Real-Time Audio Classification/Feature Extraction: A talk for next years conference

Hi Juce folk.

I wonder if people would be kind enough to chime in on a thought I’m having.

I’m currently in the last stages of my MSc and have been working on my final project. The project is a JUCE plugin which basically involves real-time feature extraction and audio classification for short term buffers.

Basically I’ve written a plugin which allows you to “beatbox” into a microphone and in real-time classifies the sound as a class/label (previously trained by the user) and then fires of the corresponding drum synth/MIDI note. So if you “beatbox” a kick sound into the mic a kick drum synth will be triggered, same goes for snare and hi-hat (only three classes for the moment). This pretty much happens without any audible latency, such is the goal of my project.

This has got me thinking. I watched Sean’s talk in regards to feature extraction (awesome by the way) but the aims of the code are different to mine. A ring buffer is used to feed the feature extraction routines with audio data which are called from the GUI/Message thread as far as I understand it. The actual extraction algorithms look like they used std::vectors etc and would mean memory allocations on the audio thread if called from the process block, I guess their deliberately not focused on being non-blocking. Libxtract also performs memory operations in some of its functions like its DCT, so would need some modifications to be used in my project.

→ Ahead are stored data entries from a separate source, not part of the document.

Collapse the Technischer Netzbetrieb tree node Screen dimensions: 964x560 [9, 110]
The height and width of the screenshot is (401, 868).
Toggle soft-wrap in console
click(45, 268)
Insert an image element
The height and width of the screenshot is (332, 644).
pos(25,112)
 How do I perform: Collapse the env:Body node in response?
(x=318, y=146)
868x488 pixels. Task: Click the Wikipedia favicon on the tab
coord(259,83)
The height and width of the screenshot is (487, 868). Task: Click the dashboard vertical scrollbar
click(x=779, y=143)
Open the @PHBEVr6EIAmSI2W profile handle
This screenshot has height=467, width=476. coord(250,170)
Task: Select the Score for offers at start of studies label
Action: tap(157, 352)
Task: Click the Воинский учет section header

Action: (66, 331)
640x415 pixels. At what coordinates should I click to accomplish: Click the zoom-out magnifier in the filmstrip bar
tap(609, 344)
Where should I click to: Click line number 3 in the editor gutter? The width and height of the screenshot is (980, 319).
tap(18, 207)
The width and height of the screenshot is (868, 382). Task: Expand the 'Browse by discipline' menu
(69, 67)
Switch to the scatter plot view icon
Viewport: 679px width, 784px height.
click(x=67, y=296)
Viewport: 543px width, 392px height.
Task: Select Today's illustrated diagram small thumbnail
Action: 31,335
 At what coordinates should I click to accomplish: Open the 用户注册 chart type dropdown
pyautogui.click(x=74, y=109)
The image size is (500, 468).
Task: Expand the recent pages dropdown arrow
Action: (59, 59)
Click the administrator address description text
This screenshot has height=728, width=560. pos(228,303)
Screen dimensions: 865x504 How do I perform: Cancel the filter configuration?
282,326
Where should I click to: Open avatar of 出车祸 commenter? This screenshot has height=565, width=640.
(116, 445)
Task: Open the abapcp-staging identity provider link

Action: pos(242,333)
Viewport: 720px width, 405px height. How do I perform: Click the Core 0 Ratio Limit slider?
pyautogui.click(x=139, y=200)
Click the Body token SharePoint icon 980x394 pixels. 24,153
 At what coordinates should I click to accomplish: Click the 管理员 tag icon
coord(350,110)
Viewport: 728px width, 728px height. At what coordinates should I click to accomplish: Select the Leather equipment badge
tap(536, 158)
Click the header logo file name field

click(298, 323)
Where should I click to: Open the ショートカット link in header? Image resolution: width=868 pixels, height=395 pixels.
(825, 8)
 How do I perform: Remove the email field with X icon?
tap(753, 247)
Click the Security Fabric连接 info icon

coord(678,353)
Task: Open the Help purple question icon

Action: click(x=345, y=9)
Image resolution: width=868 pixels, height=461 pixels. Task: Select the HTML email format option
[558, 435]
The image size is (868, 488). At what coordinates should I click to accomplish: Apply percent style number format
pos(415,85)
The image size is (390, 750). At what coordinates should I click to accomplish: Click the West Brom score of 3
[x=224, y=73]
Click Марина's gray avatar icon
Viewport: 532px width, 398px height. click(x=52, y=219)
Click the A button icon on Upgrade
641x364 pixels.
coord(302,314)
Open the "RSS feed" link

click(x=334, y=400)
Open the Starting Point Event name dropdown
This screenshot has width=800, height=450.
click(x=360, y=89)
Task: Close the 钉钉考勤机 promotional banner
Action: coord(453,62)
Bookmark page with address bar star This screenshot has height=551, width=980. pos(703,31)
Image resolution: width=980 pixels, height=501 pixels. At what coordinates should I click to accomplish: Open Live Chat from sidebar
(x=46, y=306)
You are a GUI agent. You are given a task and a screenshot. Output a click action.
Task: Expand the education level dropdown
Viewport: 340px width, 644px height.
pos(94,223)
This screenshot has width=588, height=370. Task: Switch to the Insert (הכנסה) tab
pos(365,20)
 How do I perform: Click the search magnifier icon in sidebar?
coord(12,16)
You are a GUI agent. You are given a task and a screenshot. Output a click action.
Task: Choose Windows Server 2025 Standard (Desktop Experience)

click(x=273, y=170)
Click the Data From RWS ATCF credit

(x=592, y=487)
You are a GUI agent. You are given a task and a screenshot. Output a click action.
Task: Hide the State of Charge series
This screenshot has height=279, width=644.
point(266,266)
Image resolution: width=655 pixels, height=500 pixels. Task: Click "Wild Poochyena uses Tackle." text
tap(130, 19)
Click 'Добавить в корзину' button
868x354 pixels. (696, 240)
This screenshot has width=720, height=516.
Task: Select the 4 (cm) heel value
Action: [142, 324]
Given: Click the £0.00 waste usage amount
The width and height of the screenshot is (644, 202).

I’m actually using a modified version of the Gist library inside my feature extraction stage and have been chatting with it’s creator recently in regards to possibly altering its implementation slightly - similar to my fork. Basically removing the use of std::vectors as containers and make it more strictly “real-time friendly”. I initially used Gist as there was only so much I could do in the time allotted to me for my project and making changes to Gist was far easier than implementing all the excellent algorithms from scratch!

My project has focused on being able to extract features and classify them on the audio thread in a non-blocking manner which minimises audible latency to the user if a musical event is triggered in response to the classification.

…It all seems to work. I’m reasonably sure things are “real-time” correct and intend to make certain of this by the time I attempt releasing the code publicly. (At the moment there’s the odd ugly bit of code rushed for the sake of academic deadlines, 6 months only!)

I’m tied up till the new year 2017 finishing of the plugin and writing my final MSc report (been a beast alongside full-time work) but the code that deals with extraction and classification in real-time is in its own lib/module.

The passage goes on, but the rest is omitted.